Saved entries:
###
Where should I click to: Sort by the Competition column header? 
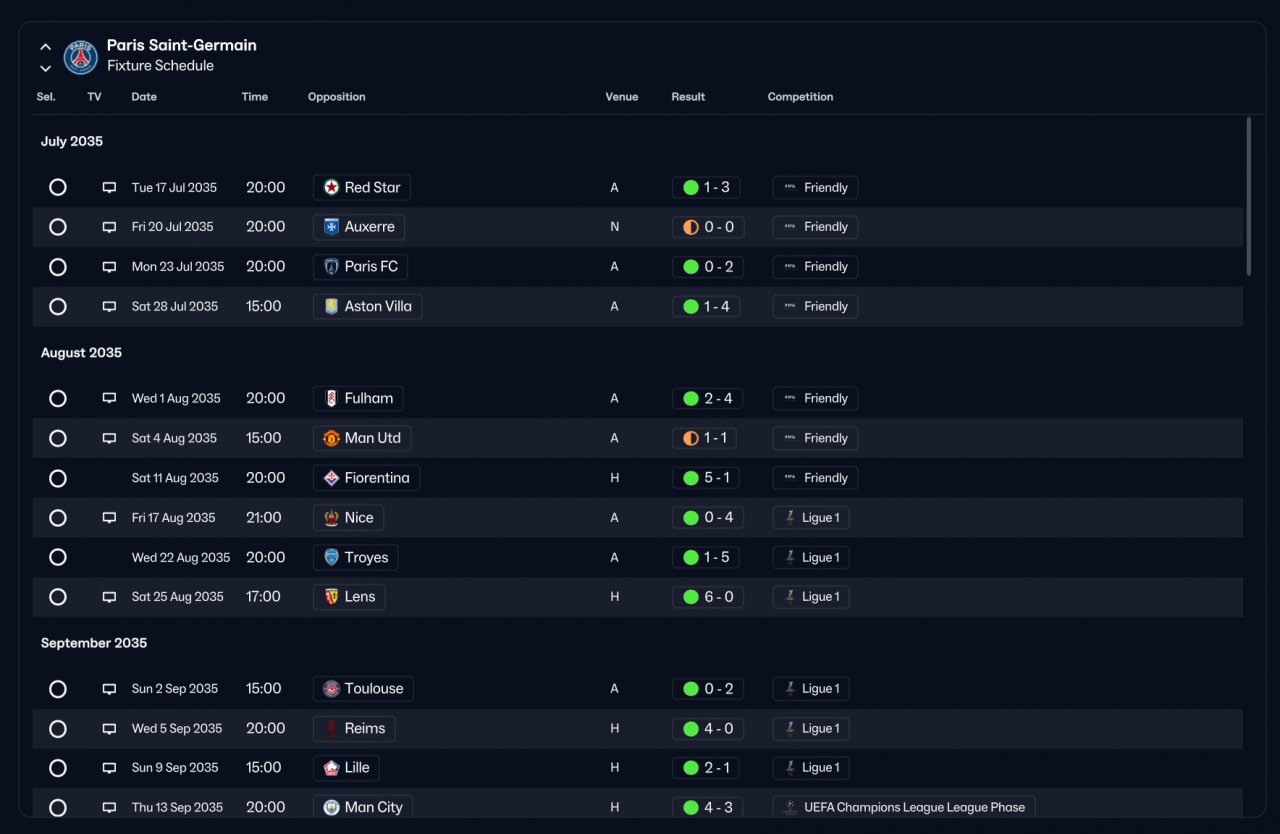tap(800, 97)
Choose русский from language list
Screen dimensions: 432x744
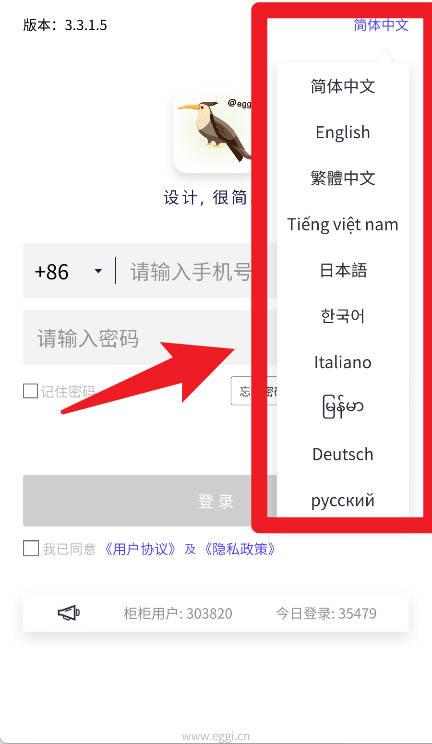point(342,500)
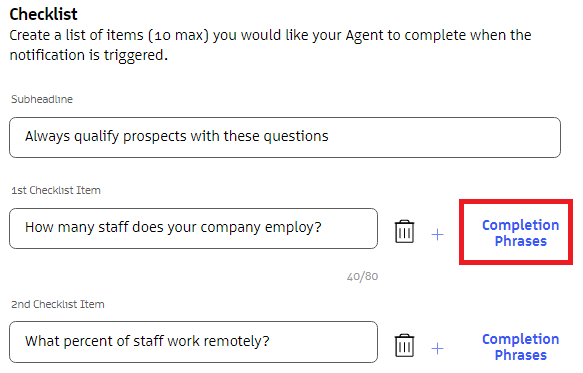Image resolution: width=583 pixels, height=373 pixels.
Task: Click the word 'Always' in the Subheadline field
Action: 47,136
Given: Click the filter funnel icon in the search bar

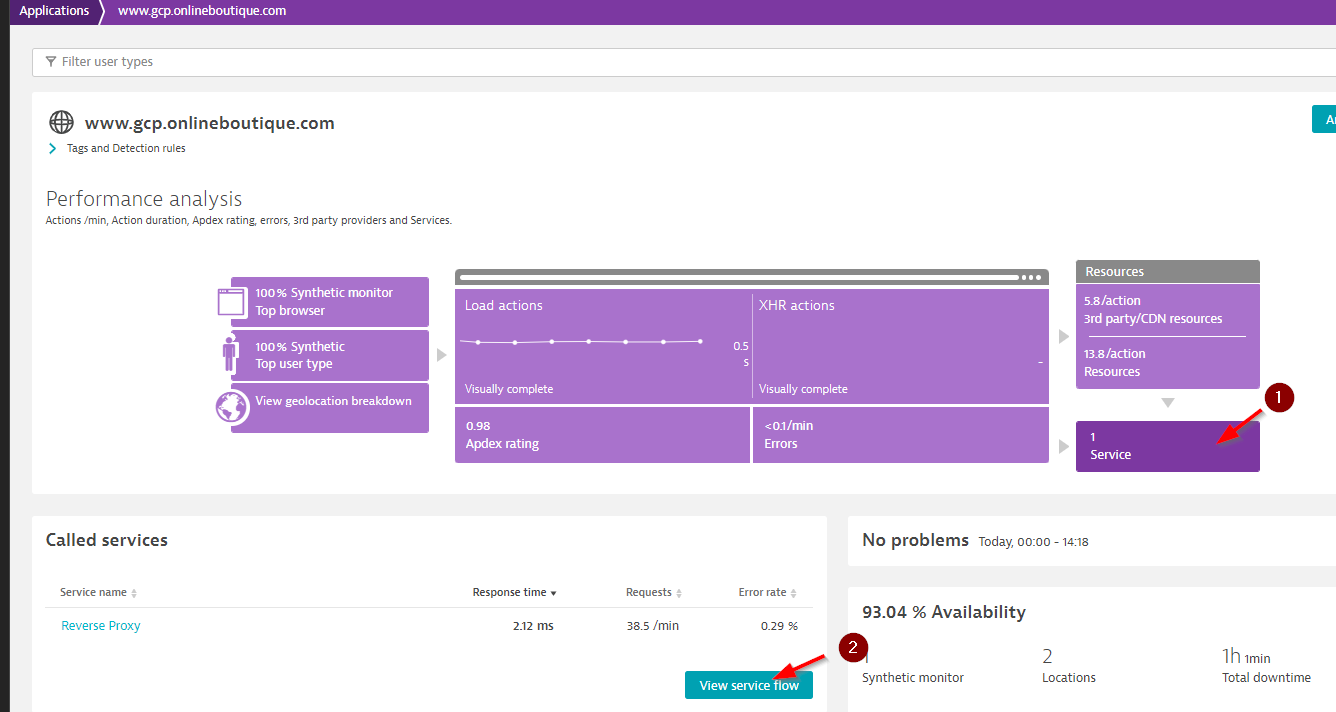Looking at the screenshot, I should (50, 62).
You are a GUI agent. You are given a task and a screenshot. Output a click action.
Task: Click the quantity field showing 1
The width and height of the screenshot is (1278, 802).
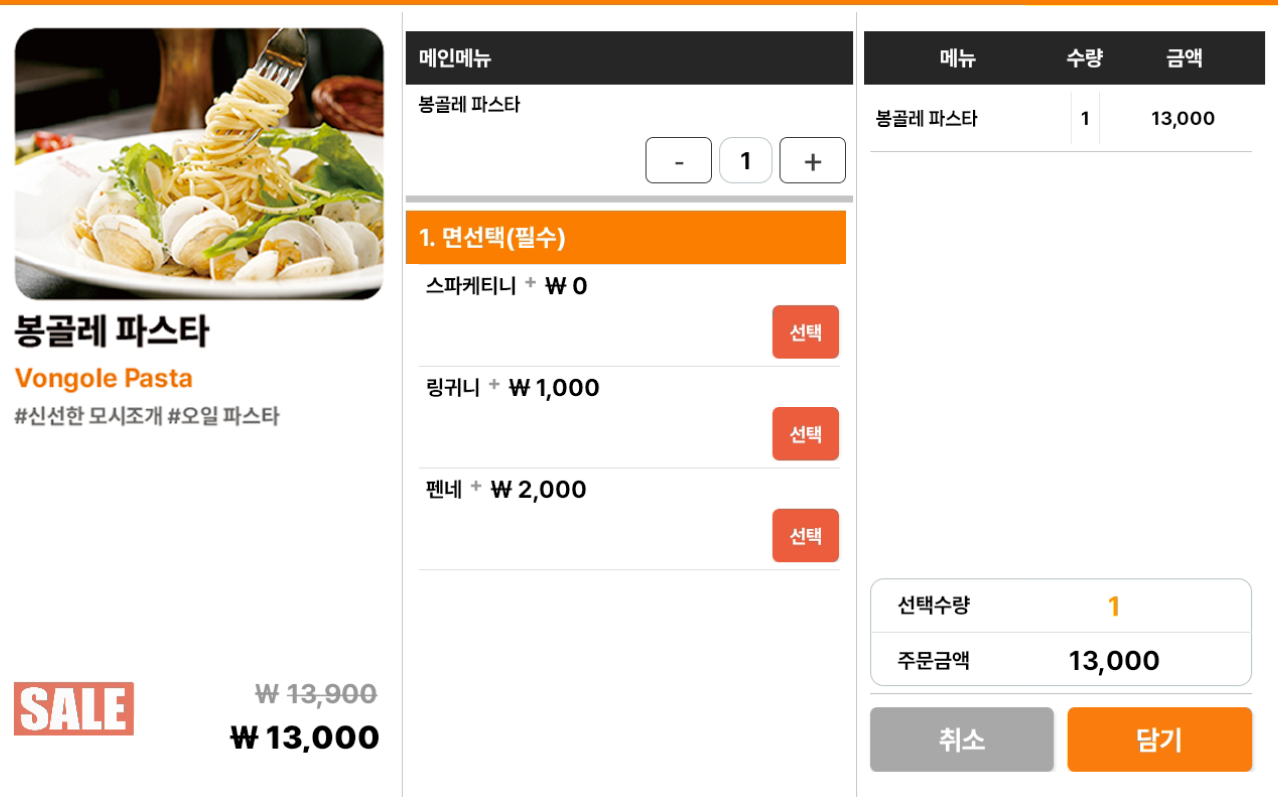745,160
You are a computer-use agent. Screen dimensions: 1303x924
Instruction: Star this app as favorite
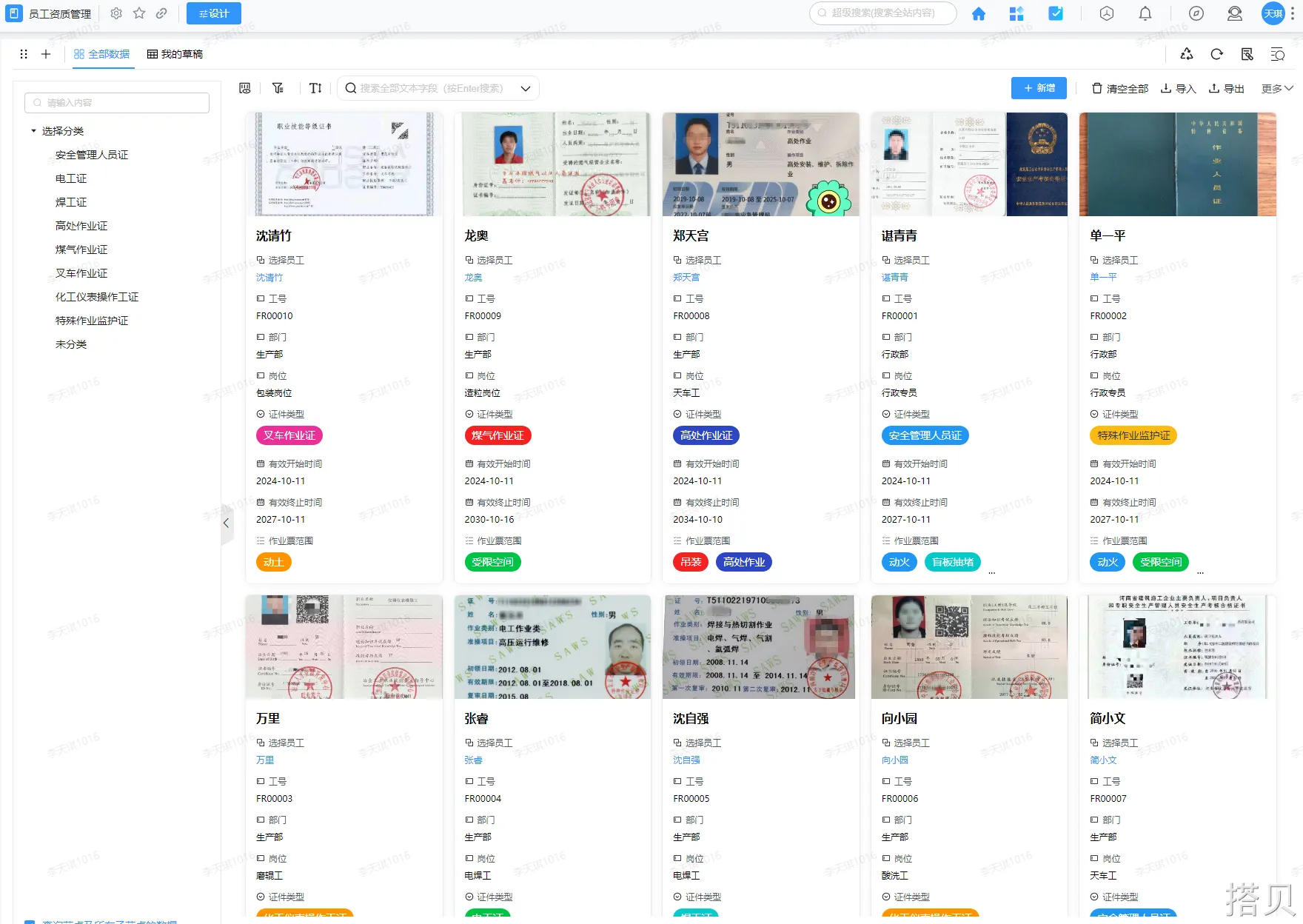(x=139, y=13)
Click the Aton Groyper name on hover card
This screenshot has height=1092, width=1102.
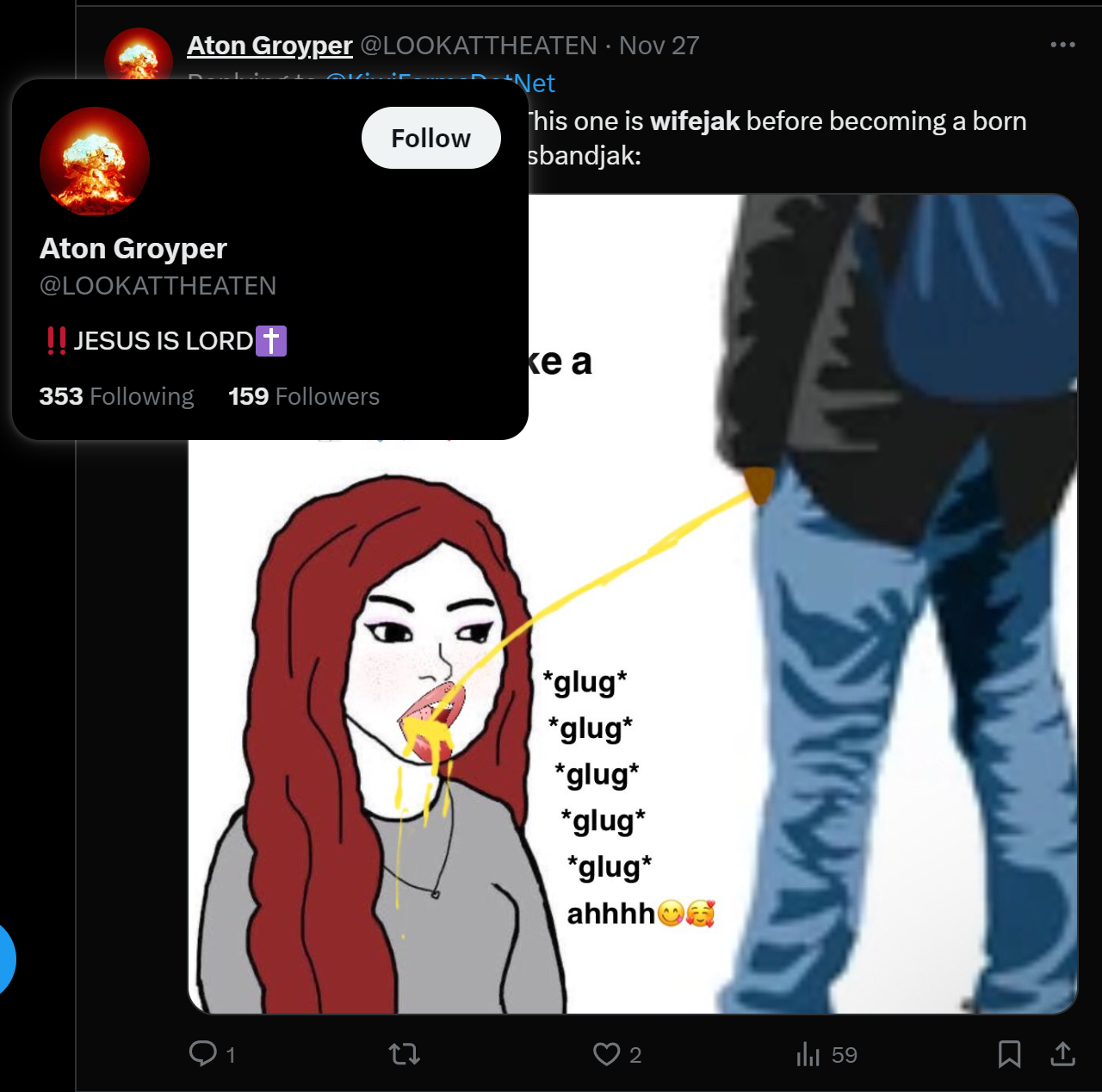[x=133, y=248]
###
Task brief:
Here the lines from the one with "You are a computer-use" through the last line of the data above need to be repeated exactly, both included, and any picture omitted.

Task solution:
You are a computer-use agent. Screen dimensions: 1303x924
Instruction: Star this app as favorite
(x=139, y=13)
Click the Aton Groyper name on hover card
This screenshot has height=1092, width=1102.
[x=133, y=248]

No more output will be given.